La definizione della professione di assistente sociale, come consistente "nell'operare, in rapporto di lavoro subordinato od autonomo, con i principi, le conoscenze, i metodi specifici del servizio sociale e nell'ambito del sistema organizzato dalle risorse sociali, in favore di persone singole, di gruppi e di comunità, per prevenire e risolvere situazioni di bisogno", come pure la indicazione del diploma rilasciato dalle scuole dirette a fini speciali come "unico" titolo abilitante per l'esercizio di una professione, così definita, e necessario per l'accesso a funzioni caratterizzate dalle corrispondenti mansioni nel pubblico impiego, sono contenute nel decreto del Presidente della Repubblica 15 gennaio 1987, n. 14, del quale è stato chiesto l'annullamento al Tribunale amministrativo regionale del Lazio.

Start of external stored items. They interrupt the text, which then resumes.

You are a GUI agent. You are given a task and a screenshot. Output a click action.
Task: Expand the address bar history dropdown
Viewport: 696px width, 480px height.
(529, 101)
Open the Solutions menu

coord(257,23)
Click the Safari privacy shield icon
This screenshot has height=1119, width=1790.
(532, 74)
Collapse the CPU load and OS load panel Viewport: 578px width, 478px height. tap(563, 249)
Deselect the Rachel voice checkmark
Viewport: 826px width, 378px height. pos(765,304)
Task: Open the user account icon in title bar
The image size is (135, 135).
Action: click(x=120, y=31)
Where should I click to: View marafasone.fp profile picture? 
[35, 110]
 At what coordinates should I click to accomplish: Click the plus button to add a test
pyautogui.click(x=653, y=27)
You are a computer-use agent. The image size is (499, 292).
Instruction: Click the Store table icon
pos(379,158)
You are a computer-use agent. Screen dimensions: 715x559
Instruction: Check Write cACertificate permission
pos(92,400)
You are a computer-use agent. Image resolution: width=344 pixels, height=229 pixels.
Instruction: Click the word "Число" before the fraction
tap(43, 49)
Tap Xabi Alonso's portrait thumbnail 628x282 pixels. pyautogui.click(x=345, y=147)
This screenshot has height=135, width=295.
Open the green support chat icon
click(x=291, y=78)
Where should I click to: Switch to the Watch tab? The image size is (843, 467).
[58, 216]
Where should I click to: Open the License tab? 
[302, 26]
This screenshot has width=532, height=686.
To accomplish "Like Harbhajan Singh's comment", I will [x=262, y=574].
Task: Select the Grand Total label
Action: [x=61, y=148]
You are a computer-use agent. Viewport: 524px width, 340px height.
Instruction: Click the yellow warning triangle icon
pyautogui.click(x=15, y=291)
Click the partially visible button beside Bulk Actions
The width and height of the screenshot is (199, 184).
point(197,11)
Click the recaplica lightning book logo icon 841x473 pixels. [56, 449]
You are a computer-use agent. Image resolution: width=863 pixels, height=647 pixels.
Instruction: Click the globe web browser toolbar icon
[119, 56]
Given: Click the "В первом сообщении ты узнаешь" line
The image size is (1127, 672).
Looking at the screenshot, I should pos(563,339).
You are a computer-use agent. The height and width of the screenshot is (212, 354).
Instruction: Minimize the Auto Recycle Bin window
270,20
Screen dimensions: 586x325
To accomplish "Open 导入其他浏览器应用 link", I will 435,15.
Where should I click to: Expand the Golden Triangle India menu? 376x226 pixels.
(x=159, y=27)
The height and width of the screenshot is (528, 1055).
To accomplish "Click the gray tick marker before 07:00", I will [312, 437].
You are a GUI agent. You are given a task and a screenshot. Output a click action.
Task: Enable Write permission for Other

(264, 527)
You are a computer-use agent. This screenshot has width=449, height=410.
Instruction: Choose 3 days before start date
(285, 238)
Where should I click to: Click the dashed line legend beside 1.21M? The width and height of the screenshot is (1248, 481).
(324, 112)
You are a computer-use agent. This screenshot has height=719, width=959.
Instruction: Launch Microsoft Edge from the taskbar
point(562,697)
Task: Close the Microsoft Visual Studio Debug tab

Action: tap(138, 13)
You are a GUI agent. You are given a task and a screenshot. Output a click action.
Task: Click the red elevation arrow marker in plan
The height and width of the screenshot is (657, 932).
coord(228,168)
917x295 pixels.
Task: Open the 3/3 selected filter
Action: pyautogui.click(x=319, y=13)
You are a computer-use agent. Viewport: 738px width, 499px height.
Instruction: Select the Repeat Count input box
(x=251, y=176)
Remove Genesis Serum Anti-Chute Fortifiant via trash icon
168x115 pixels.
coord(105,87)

Si tratta di un atto non avente forza di legge, in ordine al quale correttamente non è stata sollevata questione di legittimità costituzionale e che in nessun caso potrebbe formare oggetto di un giudizio rimesso alla Corte costituzionale.

 

Pertanto la questione di legittimità costituzionale, nei termini nei quali è stata prospettata dal Tribunale amministrativo regionale del Lazio, non è fondata.

 

PER QUESTI MOTIVI

 

LA CORTE COSTITUZIONALE

 

dichiara non fondata la questione di legittimità costituzionale dell'art. 9 del decreto del Presidente della Repubblica 10 marzo 1982, n. 162 (Riordinamento delle scuole dirette a fini speciali, delle scuole di specializzazione e dei corsi di perfezionamento) e dell'art. 12, ultimo comma, della legge 21 febbraio 1980, n. 28 (Delega al Governo per il riordinamento della docenza universitaria e relativa fascia di formazione, e per la sperimentazione organizzativa e didattica), sollevata, in riferimento agli artt. 76 e 77 della Costituzione, dal Tribunale amministrativo regionale del Lazio con ordinanza emessa l'11 giugno 1990.

 

Così deciso in Roma, nella sede della Corte costituzionale, Palazzo della Consulta, il 24/03/93.

 

Giuseppe BORZELLINO Presidente

 

Cesare MIRABELLI, Redattore

 

Depositata in cancelleria il 26/03/93.